W maju br. po kolejnych nieudanych przetargach na przebudowę wschodniej trybuny, prezydent Olsztyna Robert Szewczyk poinformował o nowej koncepcji ws. budowy stadionu miejskiego przy al. Piłsudskiego.
Budowę stadionu w całości powierzono miejskiej spółce Hala Olsztyn, która zarządza odnowioną Uranią. Prezydent Robert Szewczyk zapowiedział, że nowy stadion będzie „skrojony na miarę Olsztyna”. Dziś znamy więcej szczegółów na temat planowanej inwestycji.
- Chcemy zbudować stadion o pojemności nie mniejszej niż 10 tysięcy kibiców. Będzie to typowy stadion piłkarski – bez bieżni. Natomiast chcemy wprowadzić dodatkowe funkcje, które sprawią, że obiekt będzie funkcjonował przez cały tydzień – przekazał w ostatnich dniach za pośrednictwem mediów społecznościowych prezydent Robert Szewczyk.
Wśród dodatkowych funkcji ma być m.in. Centrum Obsługi Mieszkańców. - Chcemy, aby w przestrzeniach, które wygenerujemy wokół stadionu powstał "nowy ratusz". Miejsce, w którym olsztynianie będą mogli załatwić takie sprawy jak: nowy dowód osobisty, rejestracja samochodu czy opłacenie podatku od nieruchomości – wyjaśnił prezydent.
Dodatkowo w planach jest sala konferencyjna oraz wybudowanie pod trybunami profesjonalnych miejsc schronienia.
- Ile to będzie kosztowało? Chcemy się zmieścić w kwocie 200 mln zł. Realizacją zajmuje się nasza komunalna spółka Hala Olsztyn, dzięki czemu nie obciążamy budżetu miasta kredytem. Natomiast oczywiście miasto będzie miało swój udział we wsparciu kredytu, bo planujemy przeznaczać rocznie 20 mln zł na obsługę zadłużenia – podkreślił Robert Szewczyk.
Dodajmy, że podczas wrześniowej sesji rady miasta, przyjęto Wieloletnią Prognozę Finansową do 2045 roku, w której zapisano 344,5 mln zł kosztów związanych z budową stadionu wraz ze spłatą kredytów. Kolejne 100 mln zł wpisano na potrzeby funkcjonowania obiektu do 2045 roku.
Odbyły się już wstępne rozmowy w sprawie finansowania inwestycji i banki mają wykazywać zainteresowanie udzieleniem kredytów.

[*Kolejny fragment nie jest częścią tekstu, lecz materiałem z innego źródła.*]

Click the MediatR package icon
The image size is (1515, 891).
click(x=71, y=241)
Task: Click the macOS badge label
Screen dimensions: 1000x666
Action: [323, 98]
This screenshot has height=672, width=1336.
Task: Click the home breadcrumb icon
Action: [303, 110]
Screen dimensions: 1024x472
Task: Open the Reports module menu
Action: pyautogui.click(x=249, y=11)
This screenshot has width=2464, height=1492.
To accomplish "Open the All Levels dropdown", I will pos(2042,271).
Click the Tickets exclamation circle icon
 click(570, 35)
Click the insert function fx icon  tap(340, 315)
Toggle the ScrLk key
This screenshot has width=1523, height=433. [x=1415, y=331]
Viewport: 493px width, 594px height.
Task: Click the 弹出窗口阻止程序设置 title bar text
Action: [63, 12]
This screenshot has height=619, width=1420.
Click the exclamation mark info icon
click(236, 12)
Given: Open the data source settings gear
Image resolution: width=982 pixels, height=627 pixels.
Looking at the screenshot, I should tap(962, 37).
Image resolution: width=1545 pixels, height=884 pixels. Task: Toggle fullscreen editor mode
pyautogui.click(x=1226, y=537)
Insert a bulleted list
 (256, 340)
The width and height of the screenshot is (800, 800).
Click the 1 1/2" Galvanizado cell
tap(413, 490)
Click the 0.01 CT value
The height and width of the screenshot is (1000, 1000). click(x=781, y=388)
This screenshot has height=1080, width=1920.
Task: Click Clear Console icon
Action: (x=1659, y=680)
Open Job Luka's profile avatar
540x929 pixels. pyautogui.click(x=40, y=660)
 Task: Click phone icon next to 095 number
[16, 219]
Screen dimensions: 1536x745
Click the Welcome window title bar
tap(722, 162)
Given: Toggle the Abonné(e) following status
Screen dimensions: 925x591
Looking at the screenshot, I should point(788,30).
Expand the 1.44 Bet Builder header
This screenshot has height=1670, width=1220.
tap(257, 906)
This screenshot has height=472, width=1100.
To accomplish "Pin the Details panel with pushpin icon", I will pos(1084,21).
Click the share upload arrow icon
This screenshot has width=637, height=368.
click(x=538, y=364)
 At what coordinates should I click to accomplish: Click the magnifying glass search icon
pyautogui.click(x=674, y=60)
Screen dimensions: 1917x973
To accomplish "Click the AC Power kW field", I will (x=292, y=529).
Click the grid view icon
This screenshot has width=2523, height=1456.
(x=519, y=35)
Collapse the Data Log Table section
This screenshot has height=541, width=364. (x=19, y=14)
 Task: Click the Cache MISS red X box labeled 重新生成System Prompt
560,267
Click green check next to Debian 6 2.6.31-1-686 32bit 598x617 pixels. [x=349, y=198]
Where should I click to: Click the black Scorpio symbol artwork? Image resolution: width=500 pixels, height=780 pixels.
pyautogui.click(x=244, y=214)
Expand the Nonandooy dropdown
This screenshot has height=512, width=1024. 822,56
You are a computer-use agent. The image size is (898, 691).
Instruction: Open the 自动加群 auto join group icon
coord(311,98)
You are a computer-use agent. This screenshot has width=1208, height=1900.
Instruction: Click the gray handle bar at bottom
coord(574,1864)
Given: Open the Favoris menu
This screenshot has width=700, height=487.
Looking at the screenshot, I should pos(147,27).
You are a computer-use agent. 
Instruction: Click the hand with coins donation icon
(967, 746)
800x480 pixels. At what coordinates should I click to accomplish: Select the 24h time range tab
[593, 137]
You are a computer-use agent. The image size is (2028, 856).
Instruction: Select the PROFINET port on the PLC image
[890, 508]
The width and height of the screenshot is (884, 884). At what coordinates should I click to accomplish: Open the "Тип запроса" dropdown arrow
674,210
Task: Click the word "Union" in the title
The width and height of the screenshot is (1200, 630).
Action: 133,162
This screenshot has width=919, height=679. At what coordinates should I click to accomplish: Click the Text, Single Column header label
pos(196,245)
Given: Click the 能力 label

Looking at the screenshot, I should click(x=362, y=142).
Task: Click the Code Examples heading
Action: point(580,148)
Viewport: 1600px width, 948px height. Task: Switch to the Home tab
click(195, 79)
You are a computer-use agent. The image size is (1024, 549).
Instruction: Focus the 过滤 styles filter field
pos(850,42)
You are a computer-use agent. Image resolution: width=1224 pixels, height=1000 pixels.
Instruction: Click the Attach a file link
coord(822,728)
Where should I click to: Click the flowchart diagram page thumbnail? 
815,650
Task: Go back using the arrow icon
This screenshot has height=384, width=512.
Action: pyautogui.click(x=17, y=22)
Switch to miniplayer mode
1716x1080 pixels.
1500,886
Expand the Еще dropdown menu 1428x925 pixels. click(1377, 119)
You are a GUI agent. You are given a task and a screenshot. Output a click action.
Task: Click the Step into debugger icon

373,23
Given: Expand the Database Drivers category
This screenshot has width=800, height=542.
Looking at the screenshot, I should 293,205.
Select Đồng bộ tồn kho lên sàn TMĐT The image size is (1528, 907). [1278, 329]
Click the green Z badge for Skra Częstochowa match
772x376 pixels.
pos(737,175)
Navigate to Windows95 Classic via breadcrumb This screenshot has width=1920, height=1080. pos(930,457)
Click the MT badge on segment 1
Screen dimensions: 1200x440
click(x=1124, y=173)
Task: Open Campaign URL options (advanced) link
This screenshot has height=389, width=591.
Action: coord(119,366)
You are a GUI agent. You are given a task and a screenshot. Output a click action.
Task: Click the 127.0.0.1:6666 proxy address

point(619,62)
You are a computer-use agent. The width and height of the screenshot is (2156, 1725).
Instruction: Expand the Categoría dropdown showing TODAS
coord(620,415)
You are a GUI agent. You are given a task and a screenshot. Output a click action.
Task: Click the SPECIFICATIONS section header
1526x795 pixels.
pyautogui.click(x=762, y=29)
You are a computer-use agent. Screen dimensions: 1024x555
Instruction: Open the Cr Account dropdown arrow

Obecnie na finiszu jest etap opracowywania koncepcji nowego obiektu.
Robert Szewczyk przekonuje, że docelowa pojemność stadionu na poziomie 10 tysięcy widzów została oszacowana przez firmy konsultingowe. Ma to być rozwiązanie, które ułatwi bieżące finansowanie stadionu.
- Nie chcemy stadionu, który będzie pusty, który nie będzie w stanie zapełniać trybun. Chcemy stadionu, który będziemy w stanie utrzymać. Zdaję sobie sprawę, że Stomil gra w IV lidze ale nie zawsze tak było i jestem przekonany, że nie zawsze tak będzie – powiedział włodarz stolicy regionu.